Sur les délais de paiement
L’article 1343-5 du code civil dispose que « compte tenu de la situation du débiteur et en considération des besoins du créancier, le juge peut dans la limite de deux années, reporter ou échelonner le paiement des sommes dues ».
L’article L. 312-39 du code de la consommation ne fait pas obstacle à l’application des délais de paiement prévus par l’article 1343-5 du code civil.
En l’espèce, Mme, [I], [A] épouse, [R] est dans une situation financière qui permet le règlement de la dette avec des délais. Il y a lieu de lui accorder des délais dont les modalités seront précisées au dispositif du présent jugement.
Sur les dépens et les frais irrépétibles
Mme, [I], [A] épouse, [R], qui perd le procès, sera condamnée aux dépens de l’instance.
Il n’y a pas lieu compte-tenu de la situation économique de la partie qui supporte déjà les dépens, de la condamner au titre des dispositions de l’article 700 du code de procédure civile.
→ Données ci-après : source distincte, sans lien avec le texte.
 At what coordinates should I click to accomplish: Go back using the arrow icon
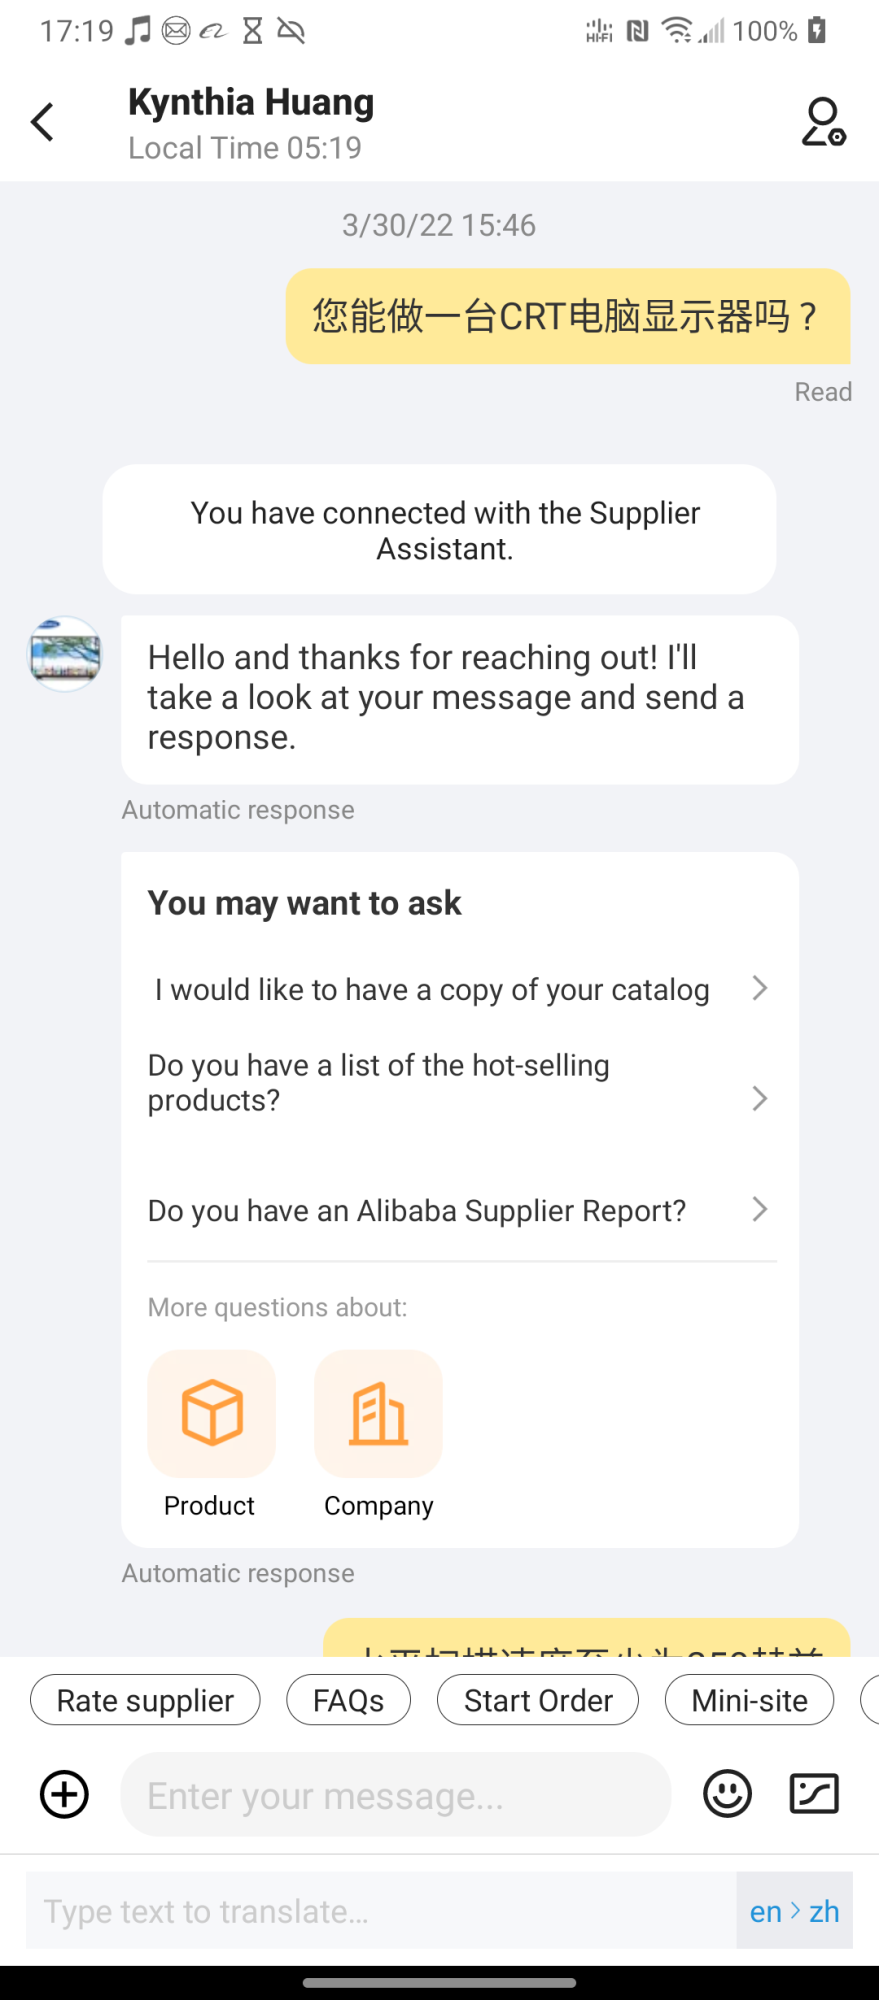pos(43,123)
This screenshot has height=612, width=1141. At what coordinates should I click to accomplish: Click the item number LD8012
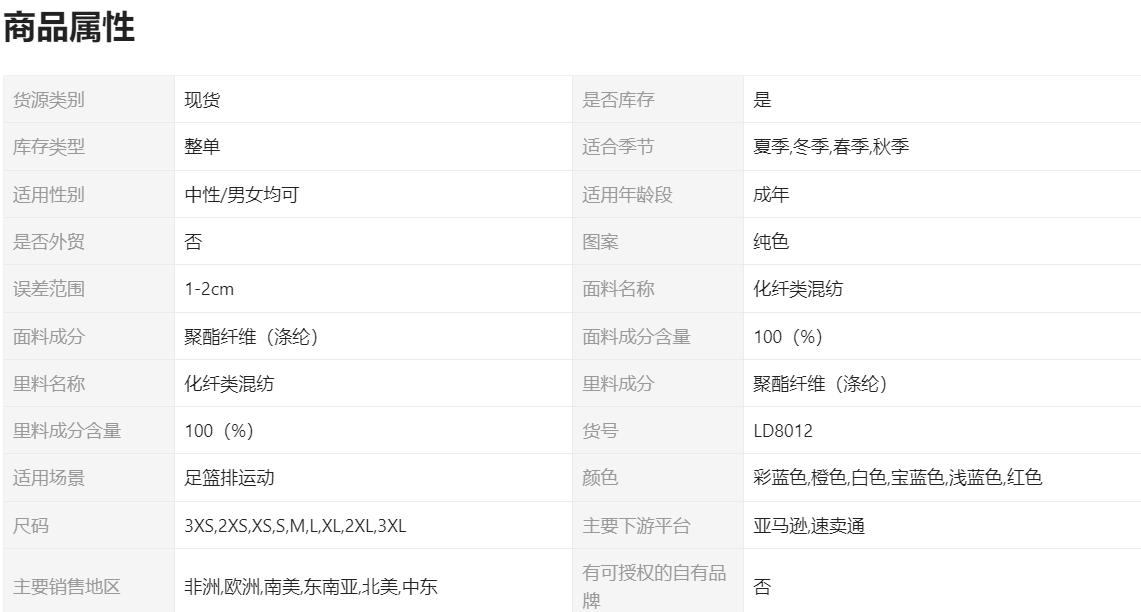(x=783, y=431)
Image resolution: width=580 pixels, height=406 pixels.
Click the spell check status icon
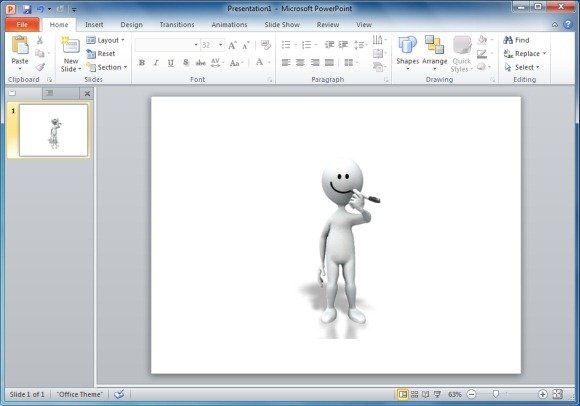pyautogui.click(x=119, y=394)
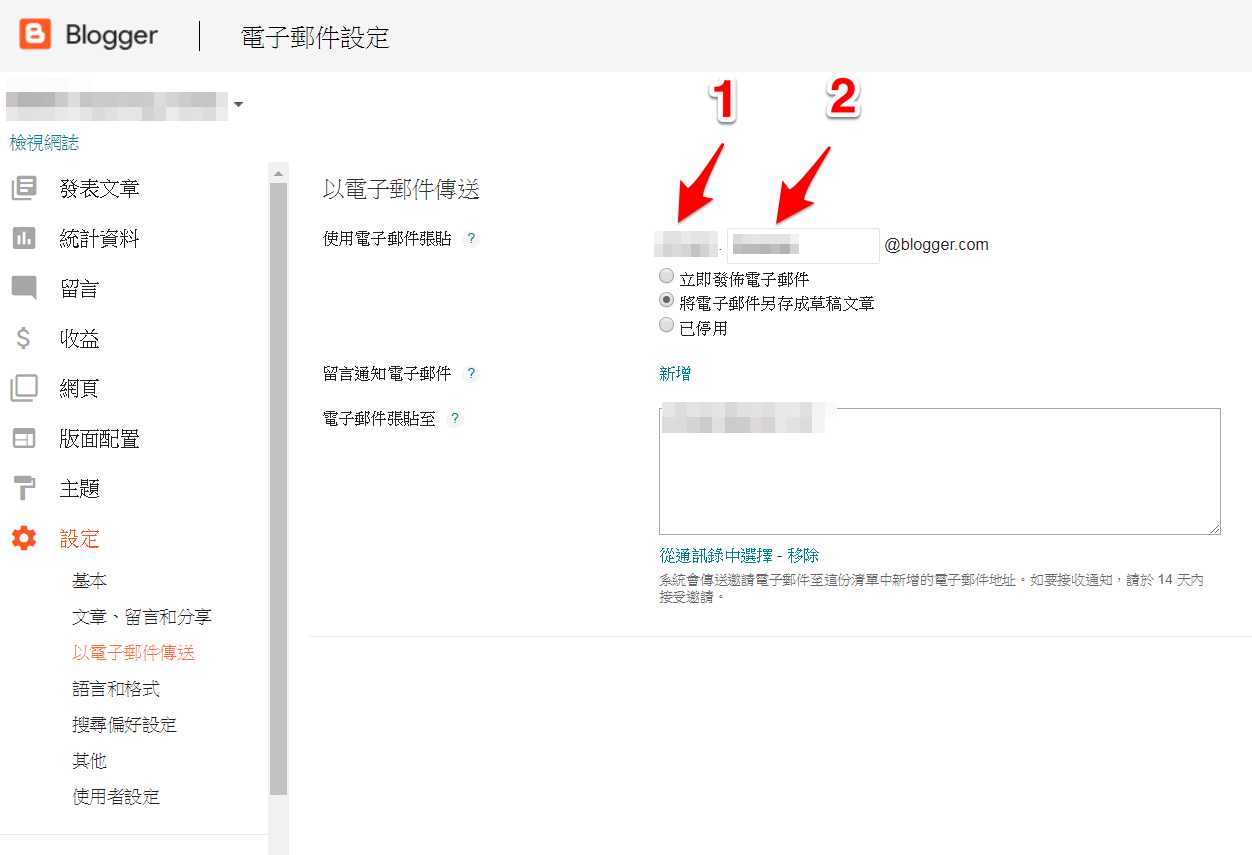Open the 主題 paint roller icon

click(24, 488)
Sur l’exécution provisoire
Il y a lieu de rappeler l’exécution provisoire de plein droit de cette décision, conformément au décret n°32019-1333 du 11 décembre 2019 réformant la procédure civile.
PAR CES MOTIFS
Le juge des contentieux de la protection, statuant publiquement, par jugement contradictoire rendu en premier ressort ;
DÉCLARE recevable l’action de la SA FRANFINANCE ;
CONSTATE la résiliation du contrat de prêt avec déchéance du terme le 27 octobre 2023 ;
PRONONCE la déchéance du droit aux intérêts de la SA FRANFINANCE à compter du 3 novembre 2022 ;
CONDAMNE Mme, [I], [A] épouse, [R] à payer à la SA FRANFINANCE la somme de 16 653,02 euros arrêtée au 6 janvier 2026, avec intérêts au taux légal, à compter de la signification du jugement ;
DIT que les éventuels versements réalisés par Mme, [I], [A] épouse, [R] à compter du 7 janvier 2026 devront être déduits de cette somme ;
ACCORDE 24 mois de délais à Mme, [I], [A] épouse, [R] pour s’acquitter de sa dette par le règlement de 23 mensualités de 330 € chacune, outre une dernière mensualité devant solder la totalité de la dette ;
DIT que les règlements devront intervenir le 10 du premier mois suivant la signification de la présente décision et les autres règlements à la même date les mois suivants,
DIT qu’à défaut de paiement d’une seule mensualité à son échéance, Mme, [I], [A] épouse, [R] sera tenue de régler immédiatement la totalité des sommes restant dues,
RAPPELLE qu’en application de l’article 1343-5 2 du code civil, pendant le cours des délais ainsi accordés, les procédures d’exécution sont suspendues et que les majorations d’intérêts ou les pénalités encourues à raison du retard cessent d’être dues ;
DÉBOUTE la SA FRANFINANCE du surplus de ses demandes ;
CONDAMNE Mme, [I], [A] épouse, [R] aux dépens de l’instance ;
RAPPELLE que l’exécution provisoire est de droit.
AINSI JUGÉ ET PRONONCÉ PAR MISE À DISPOSITION AU GREFFE DE LA JURIDICTION LE 26 MARS 2026, LES PARTIES EN AYANT ÉTÉ AVISÉES CONFORMÉMENT AU DEUXIEME ALINEA DE L’ARTICLE 450 DU CODE DE PROCÉDURE CIVILE.